**Work to be completed**
Extract the line that contains "Task: Show next product thumbnails arrow" and every line after it through the end of the records below, exactly as written, leaving out any pictures.

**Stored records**
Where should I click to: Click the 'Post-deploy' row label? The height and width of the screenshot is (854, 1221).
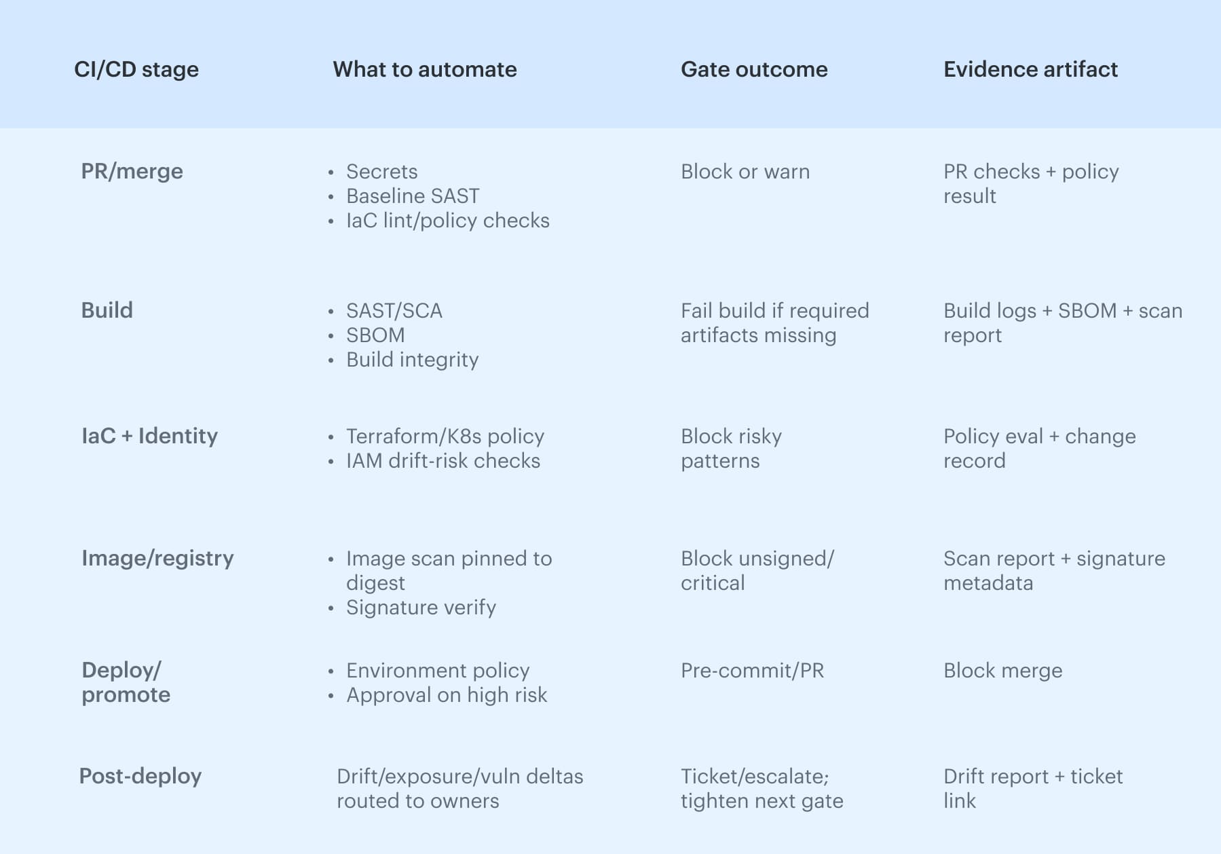pos(140,776)
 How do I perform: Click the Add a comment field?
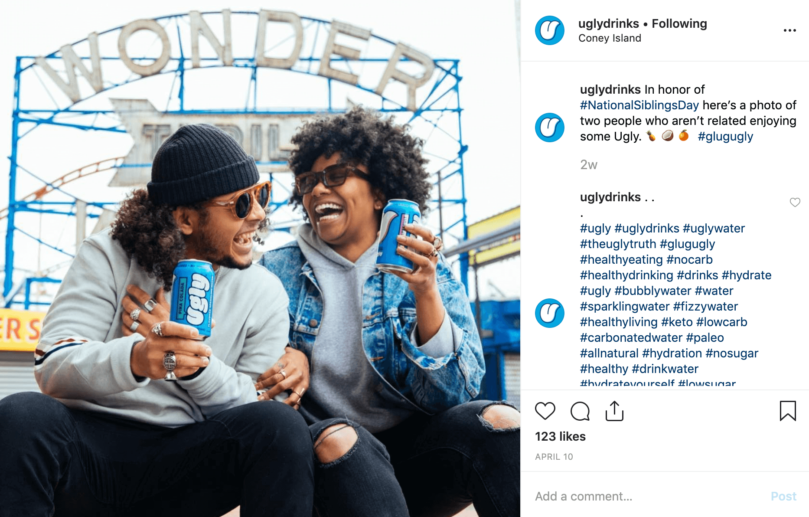(646, 496)
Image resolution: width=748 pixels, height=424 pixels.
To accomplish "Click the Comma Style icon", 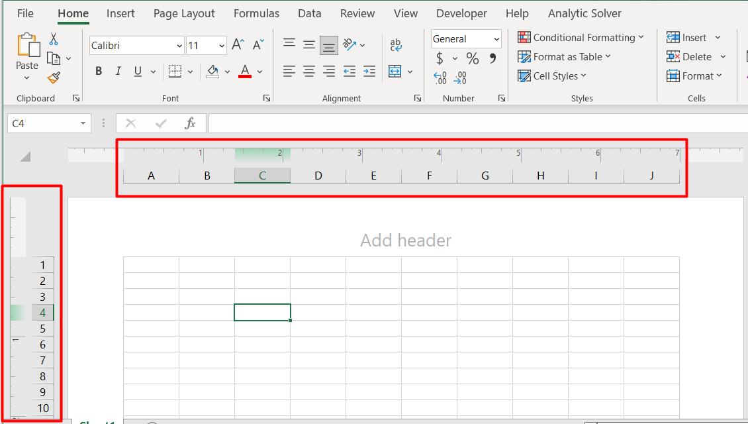I will (491, 58).
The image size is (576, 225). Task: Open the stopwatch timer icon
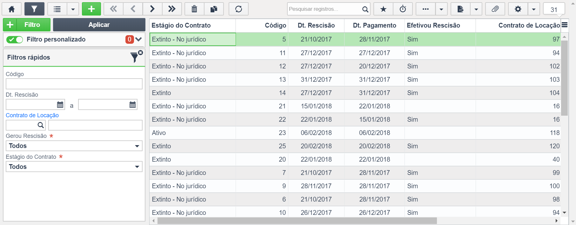tap(403, 9)
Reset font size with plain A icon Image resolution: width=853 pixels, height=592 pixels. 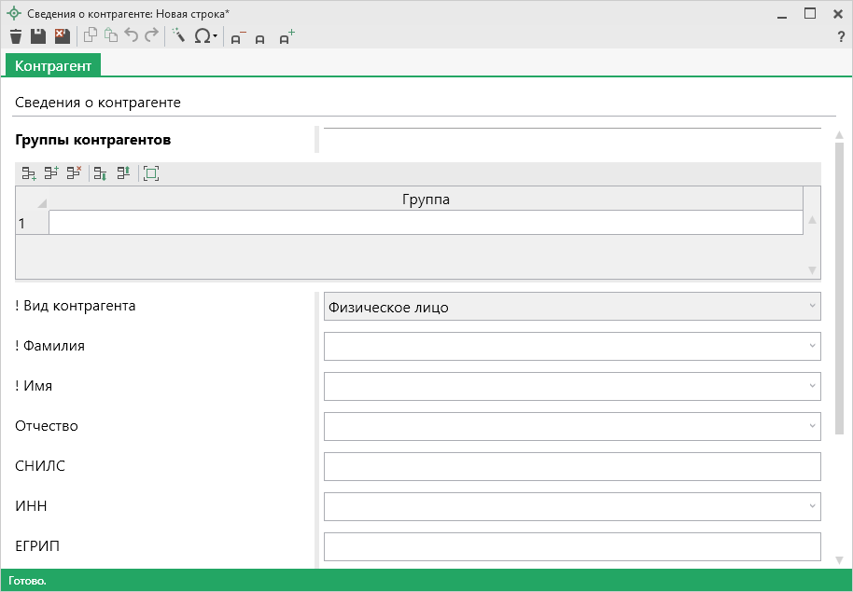tap(260, 38)
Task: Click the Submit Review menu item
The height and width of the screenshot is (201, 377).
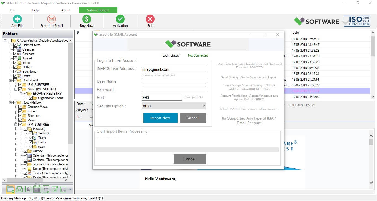Action: 98,10
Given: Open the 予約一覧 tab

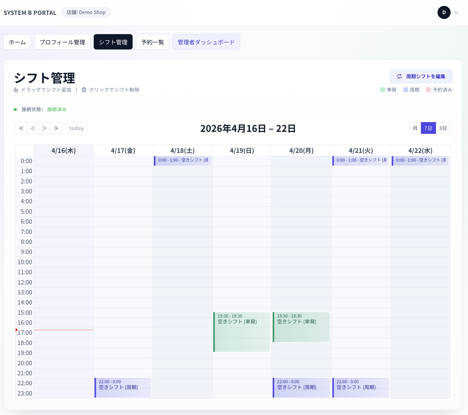Looking at the screenshot, I should click(x=152, y=42).

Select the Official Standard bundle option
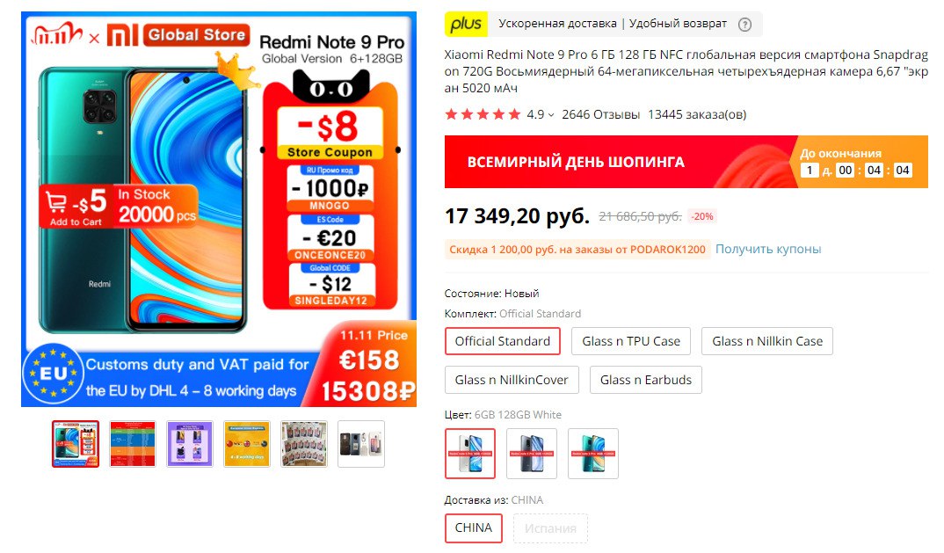tap(503, 341)

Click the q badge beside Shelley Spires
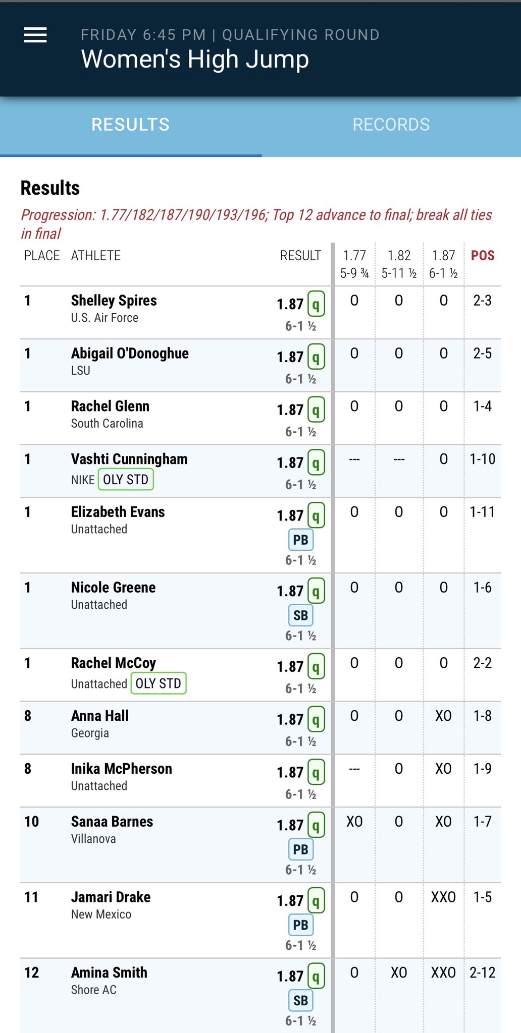click(x=316, y=304)
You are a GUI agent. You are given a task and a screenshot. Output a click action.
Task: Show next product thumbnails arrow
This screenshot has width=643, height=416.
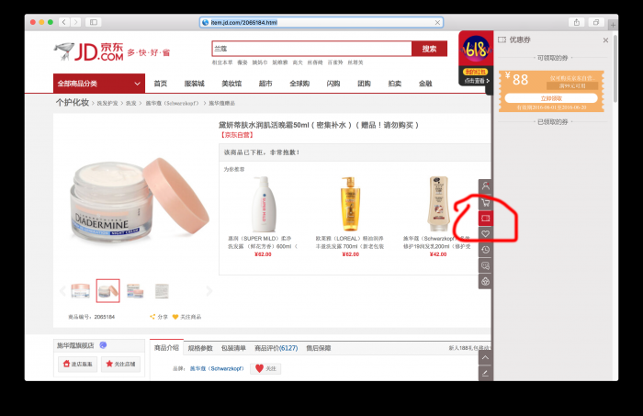pyautogui.click(x=209, y=291)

**Expected answer**
Task: Show next product thumbnails arrow
This screenshot has width=643, height=416.
pyautogui.click(x=209, y=291)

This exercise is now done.